Dataset records
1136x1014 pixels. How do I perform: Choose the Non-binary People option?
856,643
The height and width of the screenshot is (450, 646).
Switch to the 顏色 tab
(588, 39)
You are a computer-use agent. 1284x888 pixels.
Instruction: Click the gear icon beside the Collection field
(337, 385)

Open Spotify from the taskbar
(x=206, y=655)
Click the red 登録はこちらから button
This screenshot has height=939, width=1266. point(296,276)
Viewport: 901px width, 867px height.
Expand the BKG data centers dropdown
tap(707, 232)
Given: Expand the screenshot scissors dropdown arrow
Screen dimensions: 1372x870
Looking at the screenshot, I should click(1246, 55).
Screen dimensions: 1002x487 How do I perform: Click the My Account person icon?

PROMPT: The lines to reproduce run from the one that contains "Expand the BKG data centers dropdown" through the last line above; copy them exactly.

RESPONSE AREA:
Expand the BKG data centers dropdown
tap(707, 232)
Given: Expand the screenshot scissors dropdown arrow
Screen dimensions: 1372x870
Looking at the screenshot, I should click(1246, 55).
Screen dimensions: 1002x487 How do I perform: Click the My Account person icon?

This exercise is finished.